Acceptance. It’s a word we hear often. Whether used in the context of grief, uncontrollable life events, or self-improvement, we are often taught that acceptance is something relatively attainable. It’s a paradigm shift that will land us in a better place if we just make that decision to surrender to it. The very definition of the word accept is “to receive willingly,” which is maybe why I have such a hard time with it, especially as it relates to chronic illness.
It’s hard for me to conceive of willingly accepting a life sentence with a chronic condition, especially when the unpredictable nature of that illness tricks you into thinking you are not sick half of the time.
I live with Lyme disease, co-infections, and mast cell activation syndrome (MCAS). I know all too well the cruel and oftentimes erratic face of chronic disease. There are ups and downs, ebbs and flows, good days and bad days, even days that are hard to define because they change by the hour. The very nature of such conditions makes the idea of acceptance especially arduous. There is no linear path that these illnesses follow and symptom-free days can trick you into thinking that you are completely fine.
Related: 9 Lyme Disease Basics You Need to Know
So how does one follow a path toward acceptance when they are continuously being thrown off course?

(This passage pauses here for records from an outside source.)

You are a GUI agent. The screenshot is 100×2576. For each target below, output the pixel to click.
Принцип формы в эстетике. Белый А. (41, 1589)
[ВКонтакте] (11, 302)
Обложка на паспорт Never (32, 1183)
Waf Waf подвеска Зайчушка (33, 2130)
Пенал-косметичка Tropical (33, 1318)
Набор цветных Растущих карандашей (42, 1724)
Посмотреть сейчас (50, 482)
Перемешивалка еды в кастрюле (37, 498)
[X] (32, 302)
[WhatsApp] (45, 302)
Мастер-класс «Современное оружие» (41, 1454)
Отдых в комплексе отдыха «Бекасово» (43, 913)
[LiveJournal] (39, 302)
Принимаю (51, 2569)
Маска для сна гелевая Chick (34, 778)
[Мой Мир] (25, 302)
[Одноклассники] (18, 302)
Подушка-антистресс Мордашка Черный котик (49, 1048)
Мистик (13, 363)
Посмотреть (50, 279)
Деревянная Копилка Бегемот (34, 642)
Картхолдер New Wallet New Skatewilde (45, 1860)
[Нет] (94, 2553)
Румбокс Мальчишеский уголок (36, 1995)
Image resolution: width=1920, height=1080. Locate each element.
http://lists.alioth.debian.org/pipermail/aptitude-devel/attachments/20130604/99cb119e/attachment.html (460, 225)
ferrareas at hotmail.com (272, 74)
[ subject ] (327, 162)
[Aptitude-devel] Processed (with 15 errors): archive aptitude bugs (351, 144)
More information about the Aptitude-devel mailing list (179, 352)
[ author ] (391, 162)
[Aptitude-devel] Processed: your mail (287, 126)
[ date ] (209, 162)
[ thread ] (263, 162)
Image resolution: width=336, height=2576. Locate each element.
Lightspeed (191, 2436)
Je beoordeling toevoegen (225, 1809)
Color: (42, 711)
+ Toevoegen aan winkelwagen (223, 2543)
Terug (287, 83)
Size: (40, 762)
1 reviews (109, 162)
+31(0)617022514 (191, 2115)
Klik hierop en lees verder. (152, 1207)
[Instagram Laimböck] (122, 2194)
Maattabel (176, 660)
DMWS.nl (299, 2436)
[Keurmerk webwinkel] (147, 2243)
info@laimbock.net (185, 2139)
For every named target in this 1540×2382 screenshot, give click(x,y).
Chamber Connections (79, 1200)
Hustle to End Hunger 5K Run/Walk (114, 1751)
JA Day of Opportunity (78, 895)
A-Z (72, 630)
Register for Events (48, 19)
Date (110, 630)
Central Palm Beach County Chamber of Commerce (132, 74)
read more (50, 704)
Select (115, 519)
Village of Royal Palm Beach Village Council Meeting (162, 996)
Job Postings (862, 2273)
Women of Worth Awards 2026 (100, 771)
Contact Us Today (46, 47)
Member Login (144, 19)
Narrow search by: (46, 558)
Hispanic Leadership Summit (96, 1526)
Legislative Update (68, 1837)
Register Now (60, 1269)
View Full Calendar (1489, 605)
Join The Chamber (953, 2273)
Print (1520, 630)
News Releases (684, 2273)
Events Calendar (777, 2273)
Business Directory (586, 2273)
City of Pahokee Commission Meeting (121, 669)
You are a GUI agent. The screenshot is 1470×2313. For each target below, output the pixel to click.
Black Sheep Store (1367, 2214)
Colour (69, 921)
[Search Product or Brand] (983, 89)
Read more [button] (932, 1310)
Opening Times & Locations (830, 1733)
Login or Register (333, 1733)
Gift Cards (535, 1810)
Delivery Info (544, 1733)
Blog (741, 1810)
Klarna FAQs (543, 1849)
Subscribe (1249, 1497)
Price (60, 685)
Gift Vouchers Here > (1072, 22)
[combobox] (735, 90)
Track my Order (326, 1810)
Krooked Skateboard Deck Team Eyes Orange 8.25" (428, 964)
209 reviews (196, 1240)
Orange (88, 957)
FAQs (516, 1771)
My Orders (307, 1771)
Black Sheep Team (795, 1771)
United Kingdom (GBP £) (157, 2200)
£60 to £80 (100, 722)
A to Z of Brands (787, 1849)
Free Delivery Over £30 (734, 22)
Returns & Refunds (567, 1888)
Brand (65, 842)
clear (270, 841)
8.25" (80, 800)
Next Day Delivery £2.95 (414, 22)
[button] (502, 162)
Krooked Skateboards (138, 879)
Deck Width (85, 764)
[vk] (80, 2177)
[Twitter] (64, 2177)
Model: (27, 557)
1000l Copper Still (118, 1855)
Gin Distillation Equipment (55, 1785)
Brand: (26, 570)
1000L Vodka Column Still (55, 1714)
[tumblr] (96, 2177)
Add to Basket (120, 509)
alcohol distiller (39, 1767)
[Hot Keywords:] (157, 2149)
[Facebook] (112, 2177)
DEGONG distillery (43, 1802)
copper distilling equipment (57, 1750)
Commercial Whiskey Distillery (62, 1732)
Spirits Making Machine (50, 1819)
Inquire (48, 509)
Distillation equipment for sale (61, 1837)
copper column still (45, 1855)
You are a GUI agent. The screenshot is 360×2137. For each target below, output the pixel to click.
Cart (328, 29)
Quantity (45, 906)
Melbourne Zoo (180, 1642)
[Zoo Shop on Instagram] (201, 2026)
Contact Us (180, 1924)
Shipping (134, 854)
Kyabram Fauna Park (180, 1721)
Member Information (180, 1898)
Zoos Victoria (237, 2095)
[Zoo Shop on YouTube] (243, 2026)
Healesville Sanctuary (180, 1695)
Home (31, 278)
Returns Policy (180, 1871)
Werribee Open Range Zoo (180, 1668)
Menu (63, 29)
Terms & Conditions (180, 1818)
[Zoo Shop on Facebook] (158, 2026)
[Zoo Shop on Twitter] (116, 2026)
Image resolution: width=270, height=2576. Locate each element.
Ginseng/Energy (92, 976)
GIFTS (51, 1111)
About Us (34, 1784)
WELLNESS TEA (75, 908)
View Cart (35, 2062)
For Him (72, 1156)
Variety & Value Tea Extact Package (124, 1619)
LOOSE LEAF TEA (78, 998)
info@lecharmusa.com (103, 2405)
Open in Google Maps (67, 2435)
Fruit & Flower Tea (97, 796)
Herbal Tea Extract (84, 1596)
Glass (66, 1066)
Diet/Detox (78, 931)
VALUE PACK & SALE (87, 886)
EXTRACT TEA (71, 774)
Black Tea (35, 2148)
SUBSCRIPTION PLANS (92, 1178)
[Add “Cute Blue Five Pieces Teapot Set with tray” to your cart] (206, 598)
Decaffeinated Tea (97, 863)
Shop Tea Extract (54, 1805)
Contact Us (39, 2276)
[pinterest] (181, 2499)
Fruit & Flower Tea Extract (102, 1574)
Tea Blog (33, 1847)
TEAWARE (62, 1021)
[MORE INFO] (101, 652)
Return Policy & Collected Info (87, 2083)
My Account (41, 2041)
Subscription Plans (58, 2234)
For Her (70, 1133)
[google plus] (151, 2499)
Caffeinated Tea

On days when I am symptom-free, I choose to forget (consciously or otherwise) that I am sick, that I have limitations, and that these “good” hours and days are ultimately numbered. These are my bright days, my silver lining days, my “normal person” days. I suppose there are some who might call this denial. I’m not such a fan of the word, as it brings to mind something unhealthy or dysfunctional. In fact, there is much discourse in psychology about denial being an adaptive coping mechanism in certain situations. Something that keeps us going when stressors threaten to overwhelm our ability to cope. If I walked around all day every day thinking about the countless ways my body is malfunctioning, I would feel completely immobilized, depressed and defeated. In a certain way, one might say I have never fully “accepted’ my diagnoses, that I have never completely come to terms with my illness or the myriad ways it shapes my life.
But is this necessarily a bad thing? It’s a question I struggle with often.
I spend my good days living as any healthy person would. Of course I still have to structure my days carefully, be vigilant about my diet, and avoid overexertion. I still have to take my pills, time my meals carefully, avoid extreme heat, and limit my exposure to chemicals and toxins. With all these constraints I suppose it’s impossible to exist in a state of pure denial. I am invariably aware on some level that my “normal” is different from that of other people. But mostly I operate on autopilot and refuse to see myself as someone who is sick. Existing in this state works for the most part. It keeps me from spiraling into self-pity. It makes me feel like I am part of the normal rhythm of life. It allows me to wholly embrace and enjoy my good days.
There are, however, drawbacks to existing in this no-mans-land between denial and acceptance (lets call it, de-cceptance).
For when my symptoms do rear their ugly heads, it’s as if I’m realizing for the first time that I am actually sick.
All of the hurt, disappointment, fear, and pain seem fresh, raw and utterly overwhelming.
I’m ripped from the safe and tranquil bosom of denial and hurled into a cold harsh reality.
Me? Sick? It can’t be!
Herein lies the pitfall of dwelling in de-cceptance. Instead of thinking “Ok, here we go again, another flare up”, it’s “What the hell is this? What’s happening to me?”
Even my husband continues to be confounded by how shocked I seem when my symptoms return. “Look you can actually see my muscles spasming! I can’t get a deep breath! Why do my joints hurt so much? Why am I so nauseous and dizzy?” And my husband’s personal favorite, “Why is this happening?” He knows that I know the answer, but he looks me in the eye with abounding compassion and says, “Maris, you have Lyme. This is what happens, remember?” It’s a rhetorical question of course. I do remember. I just didn’t want to. It just hurts too much.
I suppose I will continue to inhabit this space somewhere in the great in-between, to embrace the uncertain nature of my condition and the wild ride it takes me on. There will be moments of relief, moments of pain and indeterminate moments in between.
I will neither accept nor deny the illness that ravages my body; I simply won’t give it the satisfaction of doing either.
I will exist somewhere in the grey. I will get by. I will survive.